*** Opening INFORMATION SUPPLIED ***

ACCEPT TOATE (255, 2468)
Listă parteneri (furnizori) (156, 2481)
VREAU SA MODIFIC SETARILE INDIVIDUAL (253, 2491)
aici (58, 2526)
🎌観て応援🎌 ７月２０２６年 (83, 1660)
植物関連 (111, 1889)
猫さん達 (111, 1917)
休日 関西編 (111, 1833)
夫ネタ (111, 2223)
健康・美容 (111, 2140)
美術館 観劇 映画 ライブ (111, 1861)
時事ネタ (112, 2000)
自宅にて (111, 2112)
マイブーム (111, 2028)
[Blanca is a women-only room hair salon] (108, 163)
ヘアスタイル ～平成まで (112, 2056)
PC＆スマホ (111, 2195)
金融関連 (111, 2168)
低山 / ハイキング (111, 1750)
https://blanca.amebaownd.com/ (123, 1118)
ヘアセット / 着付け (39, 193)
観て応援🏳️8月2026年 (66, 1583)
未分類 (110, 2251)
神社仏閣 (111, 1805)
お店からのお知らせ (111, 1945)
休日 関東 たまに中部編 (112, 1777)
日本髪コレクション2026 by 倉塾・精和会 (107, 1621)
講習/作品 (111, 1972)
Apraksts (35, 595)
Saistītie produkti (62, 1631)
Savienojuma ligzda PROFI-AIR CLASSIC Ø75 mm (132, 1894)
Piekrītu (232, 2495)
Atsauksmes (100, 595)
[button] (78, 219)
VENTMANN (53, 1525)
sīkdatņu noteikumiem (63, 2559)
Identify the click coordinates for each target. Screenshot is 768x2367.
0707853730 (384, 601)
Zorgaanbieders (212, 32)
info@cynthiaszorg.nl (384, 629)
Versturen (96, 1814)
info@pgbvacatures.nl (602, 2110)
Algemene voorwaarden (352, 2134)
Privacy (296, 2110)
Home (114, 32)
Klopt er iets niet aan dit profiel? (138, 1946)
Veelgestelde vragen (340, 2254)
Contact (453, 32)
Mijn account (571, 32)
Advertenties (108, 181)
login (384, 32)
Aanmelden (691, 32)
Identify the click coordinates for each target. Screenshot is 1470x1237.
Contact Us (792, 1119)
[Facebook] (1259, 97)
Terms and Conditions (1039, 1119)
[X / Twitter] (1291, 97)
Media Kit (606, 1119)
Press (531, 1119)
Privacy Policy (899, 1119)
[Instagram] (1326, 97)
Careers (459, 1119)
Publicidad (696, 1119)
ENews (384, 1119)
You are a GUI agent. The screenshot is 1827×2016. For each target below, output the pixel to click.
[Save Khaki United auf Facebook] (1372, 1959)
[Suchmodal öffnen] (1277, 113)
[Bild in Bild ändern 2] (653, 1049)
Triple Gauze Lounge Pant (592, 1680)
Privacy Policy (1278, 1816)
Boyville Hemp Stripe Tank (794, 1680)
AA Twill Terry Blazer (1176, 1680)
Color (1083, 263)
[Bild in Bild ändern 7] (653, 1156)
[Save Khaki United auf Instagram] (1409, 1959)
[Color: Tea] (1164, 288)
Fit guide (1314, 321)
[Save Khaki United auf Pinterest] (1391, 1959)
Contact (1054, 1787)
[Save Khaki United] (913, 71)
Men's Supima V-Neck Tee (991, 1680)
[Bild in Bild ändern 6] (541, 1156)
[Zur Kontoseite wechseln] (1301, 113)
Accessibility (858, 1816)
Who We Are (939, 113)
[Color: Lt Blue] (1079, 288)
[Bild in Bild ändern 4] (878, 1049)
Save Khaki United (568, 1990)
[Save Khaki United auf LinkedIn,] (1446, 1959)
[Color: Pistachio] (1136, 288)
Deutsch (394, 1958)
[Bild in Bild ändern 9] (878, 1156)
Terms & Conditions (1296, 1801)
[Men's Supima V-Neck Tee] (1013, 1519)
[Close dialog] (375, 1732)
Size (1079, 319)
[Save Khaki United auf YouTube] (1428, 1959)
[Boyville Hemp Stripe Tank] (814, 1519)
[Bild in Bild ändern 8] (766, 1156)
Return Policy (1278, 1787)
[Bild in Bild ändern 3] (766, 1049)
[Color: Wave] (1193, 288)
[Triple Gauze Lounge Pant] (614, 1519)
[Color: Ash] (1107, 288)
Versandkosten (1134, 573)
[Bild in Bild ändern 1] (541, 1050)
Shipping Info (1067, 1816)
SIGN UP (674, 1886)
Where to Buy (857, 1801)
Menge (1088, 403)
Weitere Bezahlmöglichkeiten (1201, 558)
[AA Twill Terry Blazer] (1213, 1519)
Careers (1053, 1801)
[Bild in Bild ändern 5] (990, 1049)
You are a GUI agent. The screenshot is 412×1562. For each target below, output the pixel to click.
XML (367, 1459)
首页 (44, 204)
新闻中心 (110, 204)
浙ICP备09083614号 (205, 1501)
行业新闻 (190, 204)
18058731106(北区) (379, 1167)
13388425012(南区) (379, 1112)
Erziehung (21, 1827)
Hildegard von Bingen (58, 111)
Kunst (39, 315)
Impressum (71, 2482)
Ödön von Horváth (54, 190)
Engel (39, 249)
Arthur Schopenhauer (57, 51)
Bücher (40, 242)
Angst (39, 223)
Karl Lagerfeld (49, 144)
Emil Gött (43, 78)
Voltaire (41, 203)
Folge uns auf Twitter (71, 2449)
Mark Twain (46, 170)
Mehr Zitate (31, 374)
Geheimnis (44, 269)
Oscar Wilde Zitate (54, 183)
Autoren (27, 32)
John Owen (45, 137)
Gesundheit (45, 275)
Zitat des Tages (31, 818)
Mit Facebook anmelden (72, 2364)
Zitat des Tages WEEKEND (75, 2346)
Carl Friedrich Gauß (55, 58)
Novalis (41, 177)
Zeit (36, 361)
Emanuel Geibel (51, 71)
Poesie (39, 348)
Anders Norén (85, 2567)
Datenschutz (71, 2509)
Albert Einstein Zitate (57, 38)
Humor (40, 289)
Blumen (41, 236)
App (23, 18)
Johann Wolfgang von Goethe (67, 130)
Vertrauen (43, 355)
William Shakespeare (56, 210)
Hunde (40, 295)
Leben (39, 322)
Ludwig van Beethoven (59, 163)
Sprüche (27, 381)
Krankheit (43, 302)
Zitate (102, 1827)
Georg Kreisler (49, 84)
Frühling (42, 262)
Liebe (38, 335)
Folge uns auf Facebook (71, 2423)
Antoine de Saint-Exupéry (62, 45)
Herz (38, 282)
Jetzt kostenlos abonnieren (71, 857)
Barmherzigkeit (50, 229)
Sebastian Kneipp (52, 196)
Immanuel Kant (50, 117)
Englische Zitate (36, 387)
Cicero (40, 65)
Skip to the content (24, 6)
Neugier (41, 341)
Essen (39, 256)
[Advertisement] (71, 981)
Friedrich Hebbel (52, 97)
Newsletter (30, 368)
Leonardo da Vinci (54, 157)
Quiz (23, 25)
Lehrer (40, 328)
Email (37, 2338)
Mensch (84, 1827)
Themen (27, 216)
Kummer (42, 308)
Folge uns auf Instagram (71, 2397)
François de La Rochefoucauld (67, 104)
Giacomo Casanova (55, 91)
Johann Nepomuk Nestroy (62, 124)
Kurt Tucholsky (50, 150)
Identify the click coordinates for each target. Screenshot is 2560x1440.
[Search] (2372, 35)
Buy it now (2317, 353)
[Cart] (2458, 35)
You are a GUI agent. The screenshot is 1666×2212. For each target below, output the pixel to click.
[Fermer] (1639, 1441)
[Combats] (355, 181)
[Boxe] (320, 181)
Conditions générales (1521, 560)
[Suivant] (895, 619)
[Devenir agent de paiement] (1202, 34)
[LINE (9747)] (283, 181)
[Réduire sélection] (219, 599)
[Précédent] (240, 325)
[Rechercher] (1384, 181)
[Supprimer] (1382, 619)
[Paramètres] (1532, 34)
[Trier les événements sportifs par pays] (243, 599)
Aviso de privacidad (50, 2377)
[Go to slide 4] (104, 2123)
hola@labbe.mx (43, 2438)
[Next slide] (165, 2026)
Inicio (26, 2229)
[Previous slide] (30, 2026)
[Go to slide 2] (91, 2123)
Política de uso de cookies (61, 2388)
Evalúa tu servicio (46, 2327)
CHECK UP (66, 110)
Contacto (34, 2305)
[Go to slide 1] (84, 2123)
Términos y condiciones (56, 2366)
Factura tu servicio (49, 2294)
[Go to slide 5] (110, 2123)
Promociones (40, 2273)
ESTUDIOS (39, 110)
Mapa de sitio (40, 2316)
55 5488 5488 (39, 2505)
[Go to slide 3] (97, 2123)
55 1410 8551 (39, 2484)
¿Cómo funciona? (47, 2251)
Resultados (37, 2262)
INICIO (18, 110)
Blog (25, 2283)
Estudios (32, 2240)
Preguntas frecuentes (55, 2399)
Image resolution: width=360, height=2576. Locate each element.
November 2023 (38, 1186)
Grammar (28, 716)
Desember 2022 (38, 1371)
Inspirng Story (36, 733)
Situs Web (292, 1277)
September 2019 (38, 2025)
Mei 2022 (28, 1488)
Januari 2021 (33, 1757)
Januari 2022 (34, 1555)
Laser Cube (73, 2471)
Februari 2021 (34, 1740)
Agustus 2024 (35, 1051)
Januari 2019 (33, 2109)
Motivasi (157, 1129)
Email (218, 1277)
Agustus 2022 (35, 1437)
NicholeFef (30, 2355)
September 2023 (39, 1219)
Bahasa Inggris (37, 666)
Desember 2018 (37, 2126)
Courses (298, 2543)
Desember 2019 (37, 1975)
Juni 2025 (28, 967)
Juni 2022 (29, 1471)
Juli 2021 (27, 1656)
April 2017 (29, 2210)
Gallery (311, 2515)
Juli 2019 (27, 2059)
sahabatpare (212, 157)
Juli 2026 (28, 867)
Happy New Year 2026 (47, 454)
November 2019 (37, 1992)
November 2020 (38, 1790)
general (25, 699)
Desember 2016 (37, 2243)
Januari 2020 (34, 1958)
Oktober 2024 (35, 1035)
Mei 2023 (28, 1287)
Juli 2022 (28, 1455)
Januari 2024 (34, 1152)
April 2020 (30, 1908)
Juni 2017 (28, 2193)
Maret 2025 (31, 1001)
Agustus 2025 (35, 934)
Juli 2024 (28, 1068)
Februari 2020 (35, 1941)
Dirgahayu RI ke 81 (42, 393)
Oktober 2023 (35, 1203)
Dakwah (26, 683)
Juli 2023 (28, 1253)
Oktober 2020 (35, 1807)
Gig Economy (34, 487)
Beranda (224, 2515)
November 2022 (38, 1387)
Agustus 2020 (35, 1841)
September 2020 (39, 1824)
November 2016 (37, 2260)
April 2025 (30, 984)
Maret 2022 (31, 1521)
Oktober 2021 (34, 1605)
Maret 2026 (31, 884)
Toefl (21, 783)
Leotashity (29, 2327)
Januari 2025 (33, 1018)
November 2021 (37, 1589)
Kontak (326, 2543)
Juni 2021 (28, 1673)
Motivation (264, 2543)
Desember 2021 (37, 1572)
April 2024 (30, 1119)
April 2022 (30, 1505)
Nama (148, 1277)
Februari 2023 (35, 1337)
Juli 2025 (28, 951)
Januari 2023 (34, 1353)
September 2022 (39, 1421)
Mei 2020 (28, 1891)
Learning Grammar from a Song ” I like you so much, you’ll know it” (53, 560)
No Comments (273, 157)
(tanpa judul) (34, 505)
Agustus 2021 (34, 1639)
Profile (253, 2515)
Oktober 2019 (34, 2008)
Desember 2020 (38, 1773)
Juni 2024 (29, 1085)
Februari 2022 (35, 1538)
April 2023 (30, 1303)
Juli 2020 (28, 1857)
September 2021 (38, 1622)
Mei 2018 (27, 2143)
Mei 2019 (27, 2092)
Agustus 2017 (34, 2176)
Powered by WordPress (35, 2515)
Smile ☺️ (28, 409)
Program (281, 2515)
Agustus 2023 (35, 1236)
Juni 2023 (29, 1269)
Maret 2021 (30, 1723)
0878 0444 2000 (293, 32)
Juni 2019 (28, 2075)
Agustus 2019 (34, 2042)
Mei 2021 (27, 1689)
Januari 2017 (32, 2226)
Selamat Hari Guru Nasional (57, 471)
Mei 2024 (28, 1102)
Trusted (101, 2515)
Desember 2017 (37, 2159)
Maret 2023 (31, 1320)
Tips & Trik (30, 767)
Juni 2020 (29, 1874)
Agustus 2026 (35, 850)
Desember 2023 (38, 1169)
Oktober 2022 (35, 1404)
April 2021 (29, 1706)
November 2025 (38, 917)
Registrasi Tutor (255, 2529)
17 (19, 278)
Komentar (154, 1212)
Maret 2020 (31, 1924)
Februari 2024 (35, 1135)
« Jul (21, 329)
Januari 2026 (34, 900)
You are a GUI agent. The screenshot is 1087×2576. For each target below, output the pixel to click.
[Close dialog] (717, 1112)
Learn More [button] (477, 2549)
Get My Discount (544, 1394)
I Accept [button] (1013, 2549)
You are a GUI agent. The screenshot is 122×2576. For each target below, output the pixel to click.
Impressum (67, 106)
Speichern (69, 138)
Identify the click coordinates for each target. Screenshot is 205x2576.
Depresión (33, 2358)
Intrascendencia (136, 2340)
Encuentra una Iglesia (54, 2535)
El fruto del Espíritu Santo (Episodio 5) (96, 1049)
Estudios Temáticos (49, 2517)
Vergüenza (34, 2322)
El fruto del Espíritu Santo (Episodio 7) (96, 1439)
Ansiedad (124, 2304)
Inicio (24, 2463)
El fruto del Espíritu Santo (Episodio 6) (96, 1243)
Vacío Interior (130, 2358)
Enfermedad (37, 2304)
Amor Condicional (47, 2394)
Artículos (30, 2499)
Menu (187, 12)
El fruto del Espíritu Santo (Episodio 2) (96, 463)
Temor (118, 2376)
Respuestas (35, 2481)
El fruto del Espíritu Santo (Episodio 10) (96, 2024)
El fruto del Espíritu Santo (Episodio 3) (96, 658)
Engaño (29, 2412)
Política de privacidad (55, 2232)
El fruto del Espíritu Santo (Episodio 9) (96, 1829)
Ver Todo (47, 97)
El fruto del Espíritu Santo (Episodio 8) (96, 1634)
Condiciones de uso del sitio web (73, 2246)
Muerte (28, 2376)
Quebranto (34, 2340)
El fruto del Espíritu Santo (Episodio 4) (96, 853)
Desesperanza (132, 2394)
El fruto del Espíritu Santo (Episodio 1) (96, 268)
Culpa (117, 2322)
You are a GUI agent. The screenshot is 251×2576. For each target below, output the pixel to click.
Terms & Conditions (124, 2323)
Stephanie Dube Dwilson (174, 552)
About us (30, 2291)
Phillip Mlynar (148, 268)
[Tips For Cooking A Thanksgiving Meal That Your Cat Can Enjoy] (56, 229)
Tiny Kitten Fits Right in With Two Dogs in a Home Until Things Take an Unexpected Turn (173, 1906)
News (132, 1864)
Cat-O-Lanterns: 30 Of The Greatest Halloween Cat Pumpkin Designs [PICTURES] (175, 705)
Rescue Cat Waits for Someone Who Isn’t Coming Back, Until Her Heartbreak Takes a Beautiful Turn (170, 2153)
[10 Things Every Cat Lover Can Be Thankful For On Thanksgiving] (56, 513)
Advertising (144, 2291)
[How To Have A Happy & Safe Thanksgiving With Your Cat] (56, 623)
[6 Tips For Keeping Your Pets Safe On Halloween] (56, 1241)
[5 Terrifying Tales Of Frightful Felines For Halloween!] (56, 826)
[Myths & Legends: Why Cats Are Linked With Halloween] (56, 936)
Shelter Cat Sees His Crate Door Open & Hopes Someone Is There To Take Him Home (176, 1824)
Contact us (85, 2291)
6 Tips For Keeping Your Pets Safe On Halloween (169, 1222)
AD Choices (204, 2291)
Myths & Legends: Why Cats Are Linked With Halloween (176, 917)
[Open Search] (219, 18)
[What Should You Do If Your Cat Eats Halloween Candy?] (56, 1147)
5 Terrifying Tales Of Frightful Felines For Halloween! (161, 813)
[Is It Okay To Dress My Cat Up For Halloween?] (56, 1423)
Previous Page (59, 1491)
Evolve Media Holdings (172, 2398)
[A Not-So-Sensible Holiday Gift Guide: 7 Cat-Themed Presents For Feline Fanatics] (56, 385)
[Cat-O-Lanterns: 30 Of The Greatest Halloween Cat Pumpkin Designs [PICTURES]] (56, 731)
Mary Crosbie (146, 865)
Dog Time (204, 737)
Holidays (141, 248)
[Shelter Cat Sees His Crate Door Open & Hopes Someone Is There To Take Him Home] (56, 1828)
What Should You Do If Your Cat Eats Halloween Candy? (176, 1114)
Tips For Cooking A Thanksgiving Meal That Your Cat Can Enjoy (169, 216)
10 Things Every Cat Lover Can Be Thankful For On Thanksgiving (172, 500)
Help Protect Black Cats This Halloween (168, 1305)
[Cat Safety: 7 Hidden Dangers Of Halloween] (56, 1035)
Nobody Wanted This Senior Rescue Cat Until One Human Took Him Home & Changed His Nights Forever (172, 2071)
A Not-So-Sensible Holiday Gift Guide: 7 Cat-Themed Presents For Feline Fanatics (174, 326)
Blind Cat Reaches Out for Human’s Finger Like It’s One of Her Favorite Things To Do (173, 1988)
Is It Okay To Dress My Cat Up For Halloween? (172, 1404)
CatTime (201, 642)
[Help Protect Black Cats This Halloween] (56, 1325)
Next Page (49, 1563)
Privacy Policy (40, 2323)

*** Closing INFORMATION SUPPLIED ***

WHAT TO WORK ON →
Which lines belong in the answer? Exactly those from the first line of the entries through the line holding "Home (114, 32)", inclusive, copied unchanged.

WORKED SOLUTION →
ACCEPT TOATE (255, 2468)
Listă parteneri (furnizori) (156, 2481)
VREAU SA MODIFIC SETARILE INDIVIDUAL (253, 2491)
aici (58, 2526)
🎌観て応援🎌 ７月２０２６年 (83, 1660)
植物関連 (111, 1889)
猫さん達 (111, 1917)
休日 関西編 (111, 1833)
夫ネタ (111, 2223)
健康・美容 (111, 2140)
美術館 観劇 映画 ライブ (111, 1861)
時事ネタ (112, 2000)
自宅にて (111, 2112)
マイブーム (111, 2028)
[Blanca is a women-only room hair salon] (108, 163)
ヘアスタイル ～平成まで (112, 2056)
PC＆スマホ (111, 2195)
金融関連 (111, 2168)
低山 / ハイキング (111, 1750)
https://blanca.amebaownd.com/ (123, 1118)
ヘアセット / 着付け (39, 193)
観て応援🏳️8月2026年 (66, 1583)
未分類 (110, 2251)
神社仏閣 (111, 1805)
お店からのお知らせ (111, 1945)
休日 関東 たまに中部編 (112, 1777)
日本髪コレクション2026 by 倉塾・精和会 (107, 1621)
講習/作品 (111, 1972)
Apraksts (35, 595)
Saistītie produkti (62, 1631)
Savienojuma ligzda PROFI-AIR CLASSIC Ø75 mm (132, 1894)
Piekrītu (232, 2495)
Atsauksmes (100, 595)
[button] (78, 219)
VENTMANN (53, 1525)
sīkdatņu noteikumiem (63, 2559)
Identify the click coordinates for each target. Screenshot is 768x2367.
0707853730 (384, 601)
Zorgaanbieders (212, 32)
info@cynthiaszorg.nl (384, 629)
Versturen (96, 1814)
info@pgbvacatures.nl (602, 2110)
Algemene voorwaarden (352, 2134)
Privacy (296, 2110)
Home (114, 32)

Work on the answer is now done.